═══ Extracted information
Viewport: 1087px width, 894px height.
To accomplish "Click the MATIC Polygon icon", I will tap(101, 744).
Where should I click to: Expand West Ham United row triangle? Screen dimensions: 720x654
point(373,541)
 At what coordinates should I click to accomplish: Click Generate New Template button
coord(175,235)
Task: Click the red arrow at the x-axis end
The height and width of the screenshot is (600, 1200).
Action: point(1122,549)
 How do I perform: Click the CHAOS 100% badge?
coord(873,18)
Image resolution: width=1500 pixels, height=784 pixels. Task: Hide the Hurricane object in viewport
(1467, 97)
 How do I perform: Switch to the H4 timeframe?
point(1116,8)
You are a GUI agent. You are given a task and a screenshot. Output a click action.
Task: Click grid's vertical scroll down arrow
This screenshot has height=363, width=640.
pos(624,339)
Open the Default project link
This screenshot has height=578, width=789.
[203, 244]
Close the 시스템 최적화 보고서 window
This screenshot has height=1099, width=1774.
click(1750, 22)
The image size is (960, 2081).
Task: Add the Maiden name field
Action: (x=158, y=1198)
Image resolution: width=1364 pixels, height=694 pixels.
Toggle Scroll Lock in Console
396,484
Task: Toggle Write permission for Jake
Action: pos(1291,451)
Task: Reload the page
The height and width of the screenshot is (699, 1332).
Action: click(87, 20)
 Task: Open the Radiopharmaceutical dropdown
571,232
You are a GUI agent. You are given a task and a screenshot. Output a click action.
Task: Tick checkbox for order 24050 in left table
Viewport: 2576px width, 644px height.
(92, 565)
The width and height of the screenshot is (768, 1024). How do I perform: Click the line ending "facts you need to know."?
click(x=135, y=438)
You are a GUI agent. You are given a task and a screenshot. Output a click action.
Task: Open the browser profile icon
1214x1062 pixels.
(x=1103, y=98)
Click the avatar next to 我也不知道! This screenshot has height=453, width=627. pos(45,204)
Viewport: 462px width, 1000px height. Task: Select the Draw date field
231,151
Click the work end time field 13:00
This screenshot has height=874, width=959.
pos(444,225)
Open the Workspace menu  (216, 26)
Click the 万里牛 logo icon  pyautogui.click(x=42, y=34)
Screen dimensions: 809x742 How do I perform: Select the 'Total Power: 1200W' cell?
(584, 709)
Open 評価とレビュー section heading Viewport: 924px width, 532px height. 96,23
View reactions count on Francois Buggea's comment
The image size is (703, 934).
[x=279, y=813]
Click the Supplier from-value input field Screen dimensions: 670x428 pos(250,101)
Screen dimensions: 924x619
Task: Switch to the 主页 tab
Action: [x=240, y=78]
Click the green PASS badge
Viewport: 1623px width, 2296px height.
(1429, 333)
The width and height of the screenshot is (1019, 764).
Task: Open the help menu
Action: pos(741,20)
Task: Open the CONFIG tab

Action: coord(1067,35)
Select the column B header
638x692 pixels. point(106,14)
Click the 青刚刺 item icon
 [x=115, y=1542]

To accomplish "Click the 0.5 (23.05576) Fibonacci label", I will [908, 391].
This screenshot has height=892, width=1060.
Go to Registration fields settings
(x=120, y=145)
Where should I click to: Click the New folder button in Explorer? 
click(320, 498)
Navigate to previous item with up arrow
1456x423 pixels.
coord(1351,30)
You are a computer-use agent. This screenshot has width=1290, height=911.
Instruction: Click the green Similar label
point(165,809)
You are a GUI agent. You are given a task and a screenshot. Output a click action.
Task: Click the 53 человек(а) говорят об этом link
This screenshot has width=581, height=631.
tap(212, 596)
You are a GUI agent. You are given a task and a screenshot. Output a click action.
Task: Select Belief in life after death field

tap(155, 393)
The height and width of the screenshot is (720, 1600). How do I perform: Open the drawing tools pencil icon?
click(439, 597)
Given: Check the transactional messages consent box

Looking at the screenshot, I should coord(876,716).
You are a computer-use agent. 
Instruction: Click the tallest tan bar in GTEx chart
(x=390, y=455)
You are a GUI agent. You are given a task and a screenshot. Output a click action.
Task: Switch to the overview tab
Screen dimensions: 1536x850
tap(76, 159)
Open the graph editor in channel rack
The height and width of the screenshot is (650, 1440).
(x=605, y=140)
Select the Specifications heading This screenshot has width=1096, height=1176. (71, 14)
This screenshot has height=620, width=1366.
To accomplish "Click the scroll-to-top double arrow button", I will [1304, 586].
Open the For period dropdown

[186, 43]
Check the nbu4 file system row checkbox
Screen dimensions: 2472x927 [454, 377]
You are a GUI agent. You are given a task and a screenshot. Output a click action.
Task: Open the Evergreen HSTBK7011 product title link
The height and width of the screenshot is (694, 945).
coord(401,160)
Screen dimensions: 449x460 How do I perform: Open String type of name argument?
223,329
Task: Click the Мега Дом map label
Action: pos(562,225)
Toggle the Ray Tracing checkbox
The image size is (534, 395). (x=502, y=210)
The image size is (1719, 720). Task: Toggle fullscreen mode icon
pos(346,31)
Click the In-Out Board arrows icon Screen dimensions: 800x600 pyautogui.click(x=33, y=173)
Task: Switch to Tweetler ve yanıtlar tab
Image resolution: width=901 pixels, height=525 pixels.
══════
● Instructions to follow
Take the records above and return, word for word, only the lines that fall from the line with "Task: Open the Evergreen" to the line with "Task: Switch to Tweetler ve yanıtlar tab", both of them included.

● Exercise result
Task: Open the Evergreen HSTBK7011 product title link
The height and width of the screenshot is (694, 945).
coord(401,160)
Screen dimensions: 449x460 How do I perform: Open String type of name argument?
223,329
Task: Click the Мега Дом map label
Action: pos(562,225)
Toggle the Ray Tracing checkbox
The image size is (534, 395). (x=502, y=210)
The image size is (1719, 720). Task: Toggle fullscreen mode icon
pos(346,31)
Click the In-Out Board arrows icon Screen dimensions: 800x600 pyautogui.click(x=33, y=173)
Task: Switch to Tweetler ve yanıtlar tab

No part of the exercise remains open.